How agile teams can get DevOps right: 6 essential steps
So you’ve adopted agile. You’re holding your stand-ups, scoring your stories, doing the ceremonies the experts recommend. You’re even beginning to see the value of the agile process. You’re showing development progress in biweekly increments, including user feedback on a continuous basis, and everyone’s excited!
But something feels off. It was great to start, but now your velocity is erratic. The defect list keeps growing. Testing takes longer and longer all the time. “How can this be?” you wonder. You’re doing all the right agile development things.

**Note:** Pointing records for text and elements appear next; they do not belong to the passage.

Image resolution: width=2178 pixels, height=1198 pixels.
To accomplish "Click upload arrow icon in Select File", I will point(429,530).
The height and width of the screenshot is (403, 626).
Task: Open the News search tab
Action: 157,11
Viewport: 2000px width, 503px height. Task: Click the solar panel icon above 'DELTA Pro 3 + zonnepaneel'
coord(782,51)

You’re not crazy. You’re suffering from a common malady I call “agile insufficiency.” The truth is, agile on its own doesn’t deliver ROI. When you improve your development process without improving deployment as well, you eventually, inevitably, face these issues.
While this comes as a surprise to many organizations, the writers of the Agile Manifesto knew it well. That’s why they included lines such as “Deliver working software frequently,” and “Working software is the primary measure of progress” and “Sponsors, developers, and users should be able to maintain a constant pace indefinitely.” They understood that software is not done in any meaningful way until it’s deployed and in the hands of customers.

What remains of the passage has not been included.